7. The pipe limit structure for the infusion station according to claim 6, further comprising a driving motor (4) fixedly connected to the console (2), wherein a driving shaft (5) penetrating through the driving motor (4) is arranged at the output end of the driving motor (4);

one end fixedly connected with first band pulley (501) of drive shaft (5), adjusting shaft (9) run through second centre gripping platform (8) and extend to top fixedly connected with second band pulley (902), first band pulley (501) are rotated through belt (903) and are connected with second band pulley (902).

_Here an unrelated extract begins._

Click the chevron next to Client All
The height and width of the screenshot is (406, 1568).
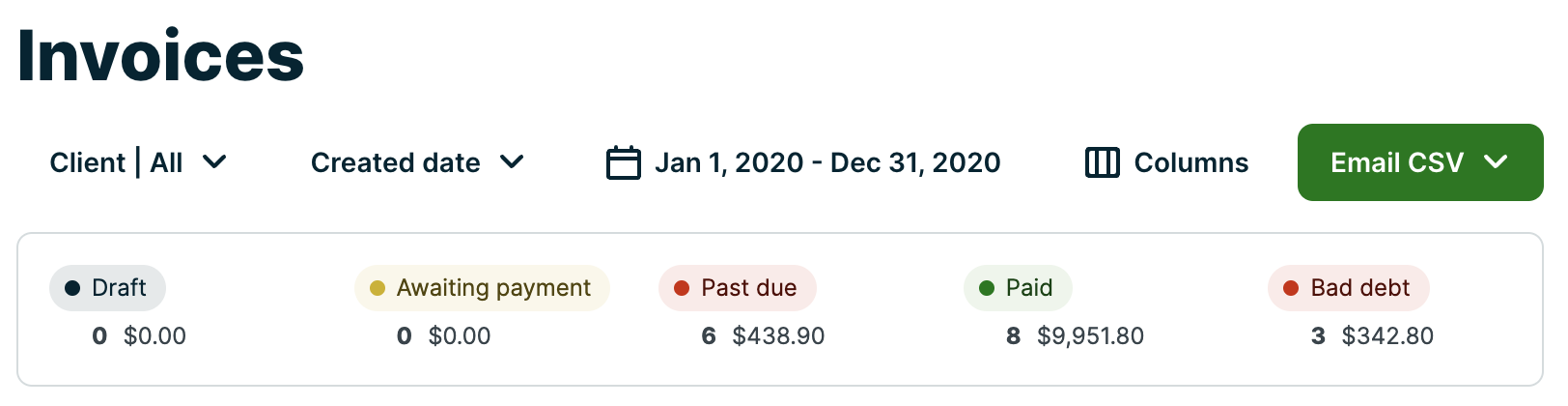tap(214, 162)
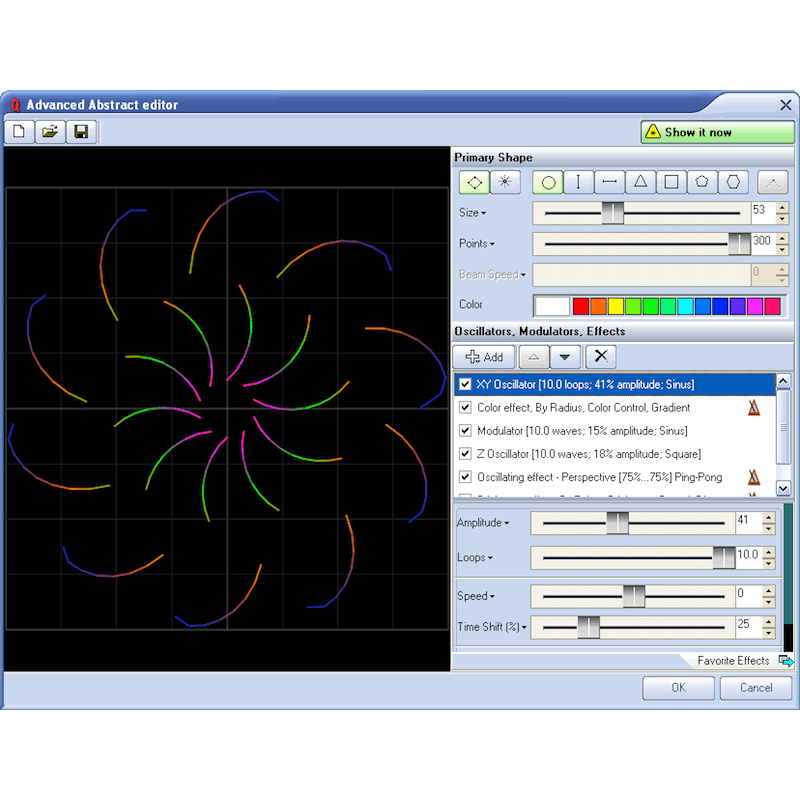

8. The pipe limiting structure for the infusion station according to claim 7, wherein a screw (502) is arranged at the other end of the driving shaft (5), a threaded hole is formed in the top of the lifting rod (6), and the screw (502) is matched with the threaded hole.

9. A tubing stop arrangement for an infusion station according to any of claims 1-8, wherein the working surface of the clamping plate (701) is at least one of wavy and ridged in shape.

10. A pipe limit structure for an infusion station according to claim 2 or 3, wherein a bearing (703) is rotatably connected to one end of the deflector rod (7) away from the holding plate (701), and an outer ring of the bearing (703) is attached to a bottom surface of the driving table (601).